• _What is needed_: List every title or rank that the article on police body-worn cameras gives to a named person, along with the person it belongs to.

• _Provided passage_:
‘They take us for fools’

At a recent policy roundtable hosted by Jamaicans for Justice at New Kingston’s Courtleigh Hotel, former Commissioner of Police and retired Rear Admiral Hardley Lewin delivered a sharp rebuke of repeated delays and excuses from Jamaica’s government and Jamaica Constabulary Force (JCF) leadership over the deployment of body-worn cameras for planned police operations.

Lewin opened his remarks by acknowledging the Jamaican government’s substantial $2-billion investment in boosting the JCF’s crime-fighting capacity, including plans to acquire thousands of additional body-worn cameras by 2029, a timeline first announced by Deputy Commissioner of Police Warren Clarke at the same event. He commended the government for the large-scale national security spending that has modernized the force, but made clear that progress on high-impact transparency and crime prevention tools remains unacceptably slow.

• _Records provided_:
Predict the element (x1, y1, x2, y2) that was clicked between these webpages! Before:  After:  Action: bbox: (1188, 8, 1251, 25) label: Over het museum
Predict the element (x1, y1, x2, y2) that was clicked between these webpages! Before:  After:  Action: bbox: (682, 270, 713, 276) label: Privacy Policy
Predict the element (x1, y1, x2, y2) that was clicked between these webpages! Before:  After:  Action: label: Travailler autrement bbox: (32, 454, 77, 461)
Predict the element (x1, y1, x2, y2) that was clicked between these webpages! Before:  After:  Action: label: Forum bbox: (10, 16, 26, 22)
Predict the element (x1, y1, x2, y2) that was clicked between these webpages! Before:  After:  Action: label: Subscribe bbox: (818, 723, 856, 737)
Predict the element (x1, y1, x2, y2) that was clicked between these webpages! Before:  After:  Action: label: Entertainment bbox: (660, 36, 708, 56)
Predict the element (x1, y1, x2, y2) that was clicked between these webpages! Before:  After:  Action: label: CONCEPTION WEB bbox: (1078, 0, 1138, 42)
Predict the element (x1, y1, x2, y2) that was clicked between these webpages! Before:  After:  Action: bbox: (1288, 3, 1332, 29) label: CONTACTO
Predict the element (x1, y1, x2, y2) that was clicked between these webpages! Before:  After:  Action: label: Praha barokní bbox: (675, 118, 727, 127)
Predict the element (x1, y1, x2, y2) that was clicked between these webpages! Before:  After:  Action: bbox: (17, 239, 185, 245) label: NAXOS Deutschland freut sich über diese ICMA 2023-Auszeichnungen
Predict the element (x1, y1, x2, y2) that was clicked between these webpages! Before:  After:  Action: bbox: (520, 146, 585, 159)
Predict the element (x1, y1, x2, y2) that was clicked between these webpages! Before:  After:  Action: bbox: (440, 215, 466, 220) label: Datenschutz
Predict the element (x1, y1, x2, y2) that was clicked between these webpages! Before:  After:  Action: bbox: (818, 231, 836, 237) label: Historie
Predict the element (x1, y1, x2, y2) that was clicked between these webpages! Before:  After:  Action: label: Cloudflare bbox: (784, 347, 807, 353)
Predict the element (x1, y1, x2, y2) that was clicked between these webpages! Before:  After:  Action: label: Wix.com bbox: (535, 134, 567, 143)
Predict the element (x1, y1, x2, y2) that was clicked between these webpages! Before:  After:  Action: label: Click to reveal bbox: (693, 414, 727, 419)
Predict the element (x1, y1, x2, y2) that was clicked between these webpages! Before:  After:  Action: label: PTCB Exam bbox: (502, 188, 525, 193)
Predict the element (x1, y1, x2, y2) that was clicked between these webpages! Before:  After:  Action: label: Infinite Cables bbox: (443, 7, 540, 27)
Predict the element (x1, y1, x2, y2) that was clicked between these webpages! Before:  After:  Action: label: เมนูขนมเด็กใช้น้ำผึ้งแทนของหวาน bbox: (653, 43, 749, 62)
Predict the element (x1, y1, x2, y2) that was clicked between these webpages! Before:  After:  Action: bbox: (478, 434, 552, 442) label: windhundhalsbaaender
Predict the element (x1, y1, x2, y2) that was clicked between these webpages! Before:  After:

• _Answer section_:
- Hardley Lewin: former Commissioner of Police
- Hardley Lewin: retired Rear Admiral
- Warren Clarke: Deputy Commissioner of Police